Keywords: Cholangitis, echinococcus, shock

How to cite this article:
Pappu SS, Kamani NB, Akula S, Raju Y S, Chandra N. An infective cause of obstructive jaundice. J Clin Sci Res 2022;11, Suppl S1:27-9

How to cite this URL:
Pappu SS, Kamani NB, Akula S, Raju Y S, Chandra N. An infective cause of obstructive jaundice. J Clin Sci Res [serial online] 2022 [cited 2022 Dec 7];11, Suppl S1:27-9. Available from: https://www.jcsr.co.in/text.asp?2022/11/5/27/355067

  Introduction Top

Echinococcosis is caused by the larval stage of Echinococcus granulosus sensu lato, E. multilocularis, or E. vogeli. E.granulosus produces cystic hydatid disease, with unilocular cystic lesions.[1] These infections are prevalent in areas where livestock is raised in association with Dogs and other canines. Humans are accidental and dead-end hosts. The disease is acquired by consuming contaminated food and water with canine feces. We present a case of sepsis secondary to cholangitis with underlying class 2 hydatid cyst.[1]

  Case Report Top

A 48-year-old male, mason with no prior comorbidities presented with complaints of yellowish discoloration of eyes for 15 days associated with pale stools and high colored urine. He complained of pain abdomen which was in the umbilical region and right upper quadrant and dyspnoea on exertion. He also complained of low-grade fever that subsided at presentation to the hospital. He had anorexia and a weight loss of 5 kg in 2 months. He denied any history of pruritus, vomitings or dyspeptic symptoms. He had no history of haematemesis or malena. He did not have any similar episodes in the past. He has a history of alcohol abuse and 10 pack-years of smoking.

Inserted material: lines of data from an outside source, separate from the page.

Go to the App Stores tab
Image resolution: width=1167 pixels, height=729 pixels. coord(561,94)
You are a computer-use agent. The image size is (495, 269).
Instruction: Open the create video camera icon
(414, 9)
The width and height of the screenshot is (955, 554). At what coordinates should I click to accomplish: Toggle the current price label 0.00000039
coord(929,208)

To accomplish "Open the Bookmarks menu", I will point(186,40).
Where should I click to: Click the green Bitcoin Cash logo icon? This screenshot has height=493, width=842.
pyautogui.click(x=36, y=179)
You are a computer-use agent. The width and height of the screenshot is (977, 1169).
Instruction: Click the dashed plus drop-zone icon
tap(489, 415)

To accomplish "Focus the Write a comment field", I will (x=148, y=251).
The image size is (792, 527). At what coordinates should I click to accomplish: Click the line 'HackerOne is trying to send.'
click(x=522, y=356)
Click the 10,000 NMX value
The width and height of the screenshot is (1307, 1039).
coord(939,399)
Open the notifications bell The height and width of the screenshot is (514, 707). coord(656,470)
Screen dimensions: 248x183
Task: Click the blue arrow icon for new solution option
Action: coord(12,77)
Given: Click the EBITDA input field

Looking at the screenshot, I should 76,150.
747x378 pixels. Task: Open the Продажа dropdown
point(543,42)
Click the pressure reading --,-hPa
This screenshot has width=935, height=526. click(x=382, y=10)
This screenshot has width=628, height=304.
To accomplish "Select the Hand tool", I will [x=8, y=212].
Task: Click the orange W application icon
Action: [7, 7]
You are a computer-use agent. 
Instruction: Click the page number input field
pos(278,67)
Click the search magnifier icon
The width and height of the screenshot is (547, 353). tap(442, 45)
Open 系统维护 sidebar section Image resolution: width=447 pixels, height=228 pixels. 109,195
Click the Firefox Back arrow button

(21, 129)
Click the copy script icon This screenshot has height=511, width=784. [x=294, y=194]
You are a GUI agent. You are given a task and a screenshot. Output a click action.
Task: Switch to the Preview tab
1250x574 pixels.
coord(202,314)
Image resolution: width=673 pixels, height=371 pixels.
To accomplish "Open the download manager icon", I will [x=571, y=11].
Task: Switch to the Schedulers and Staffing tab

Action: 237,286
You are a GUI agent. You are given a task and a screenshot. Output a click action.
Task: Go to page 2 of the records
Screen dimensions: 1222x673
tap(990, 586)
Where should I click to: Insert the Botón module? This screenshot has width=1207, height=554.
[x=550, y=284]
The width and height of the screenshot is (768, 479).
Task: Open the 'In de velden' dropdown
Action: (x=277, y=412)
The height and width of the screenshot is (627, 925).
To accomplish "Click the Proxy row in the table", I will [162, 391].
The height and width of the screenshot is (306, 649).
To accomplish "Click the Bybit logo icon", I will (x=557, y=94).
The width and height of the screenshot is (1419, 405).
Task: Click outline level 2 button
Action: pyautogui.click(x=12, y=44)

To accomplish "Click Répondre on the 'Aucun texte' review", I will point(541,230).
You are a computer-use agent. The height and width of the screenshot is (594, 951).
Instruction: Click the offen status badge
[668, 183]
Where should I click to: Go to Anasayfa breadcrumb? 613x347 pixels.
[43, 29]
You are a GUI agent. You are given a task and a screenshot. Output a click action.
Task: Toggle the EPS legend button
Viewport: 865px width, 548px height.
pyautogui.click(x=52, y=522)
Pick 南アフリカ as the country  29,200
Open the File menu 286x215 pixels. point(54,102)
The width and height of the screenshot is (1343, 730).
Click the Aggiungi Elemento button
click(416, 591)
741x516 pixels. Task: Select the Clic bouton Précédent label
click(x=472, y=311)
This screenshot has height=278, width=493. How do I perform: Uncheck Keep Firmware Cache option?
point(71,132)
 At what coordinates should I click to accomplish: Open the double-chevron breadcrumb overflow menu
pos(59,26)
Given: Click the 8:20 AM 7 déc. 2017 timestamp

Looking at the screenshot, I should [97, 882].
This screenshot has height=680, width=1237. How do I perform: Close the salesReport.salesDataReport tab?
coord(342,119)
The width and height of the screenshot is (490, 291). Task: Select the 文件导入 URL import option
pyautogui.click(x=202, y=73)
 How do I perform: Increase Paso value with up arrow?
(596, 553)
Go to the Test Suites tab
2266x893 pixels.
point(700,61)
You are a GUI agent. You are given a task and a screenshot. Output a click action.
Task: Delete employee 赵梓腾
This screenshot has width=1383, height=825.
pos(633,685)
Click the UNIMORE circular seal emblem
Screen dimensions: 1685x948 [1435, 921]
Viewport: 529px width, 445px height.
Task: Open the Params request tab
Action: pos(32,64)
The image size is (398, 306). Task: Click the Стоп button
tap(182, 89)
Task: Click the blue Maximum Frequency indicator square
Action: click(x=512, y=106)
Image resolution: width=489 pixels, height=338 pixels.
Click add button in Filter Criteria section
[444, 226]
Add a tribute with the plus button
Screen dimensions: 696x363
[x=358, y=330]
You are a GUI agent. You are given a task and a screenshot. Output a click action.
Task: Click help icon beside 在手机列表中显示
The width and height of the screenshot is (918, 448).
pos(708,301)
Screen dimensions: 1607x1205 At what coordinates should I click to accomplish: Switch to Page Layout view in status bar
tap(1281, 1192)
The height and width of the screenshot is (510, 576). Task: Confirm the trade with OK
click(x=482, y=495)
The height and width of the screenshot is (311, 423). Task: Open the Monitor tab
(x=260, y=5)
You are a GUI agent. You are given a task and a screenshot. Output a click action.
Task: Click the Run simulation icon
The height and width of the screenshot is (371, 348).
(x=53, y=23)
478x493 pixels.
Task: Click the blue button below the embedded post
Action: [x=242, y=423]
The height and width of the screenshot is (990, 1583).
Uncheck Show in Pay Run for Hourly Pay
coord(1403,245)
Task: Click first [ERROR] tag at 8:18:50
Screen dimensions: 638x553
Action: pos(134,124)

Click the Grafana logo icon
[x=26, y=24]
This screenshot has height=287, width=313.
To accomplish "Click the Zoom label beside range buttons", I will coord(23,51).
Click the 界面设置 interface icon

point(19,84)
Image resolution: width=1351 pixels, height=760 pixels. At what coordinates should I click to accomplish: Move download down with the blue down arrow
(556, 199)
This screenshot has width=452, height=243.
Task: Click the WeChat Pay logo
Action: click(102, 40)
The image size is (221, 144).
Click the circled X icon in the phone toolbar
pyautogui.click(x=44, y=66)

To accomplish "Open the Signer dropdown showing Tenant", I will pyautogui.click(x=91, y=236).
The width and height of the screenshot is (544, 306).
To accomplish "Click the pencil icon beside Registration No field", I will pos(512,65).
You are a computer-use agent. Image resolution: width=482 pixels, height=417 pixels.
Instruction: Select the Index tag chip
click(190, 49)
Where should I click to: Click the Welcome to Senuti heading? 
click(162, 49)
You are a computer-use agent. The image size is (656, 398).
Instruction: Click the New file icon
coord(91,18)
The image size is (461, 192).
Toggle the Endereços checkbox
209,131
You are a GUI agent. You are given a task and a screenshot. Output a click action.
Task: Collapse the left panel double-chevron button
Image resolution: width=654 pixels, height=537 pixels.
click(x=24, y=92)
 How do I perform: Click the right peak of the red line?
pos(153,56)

On examination, the patient was in shock and had icterus. There were no stigmata on chronic liver disease. He had tender hepatomegaly 4 cm below the right costal margin. Laboratory investigations revealed leucocytosis of 29,900 with the left shift. Liver function tests showed conjugated hyperbilirubinaemia (4.5 mg/dL), serum alkaline phosphatase 148 IU/L, serum aspartate aminotransferase (AST) 123 IU/L, serum alanine aminotransferase (ALT) 81 IU/L, serum abumin 2.1 g/dL. The prothrombin time, activated partial thromboplastin time and international normalised ratio were within normal range. Serum procalcitonin was 3.52 ng/mL. Anti Echinococcus immunoglobulin G (IgG) antibody tested negative by enzyme linked immunosorbent assay (ELISA) method.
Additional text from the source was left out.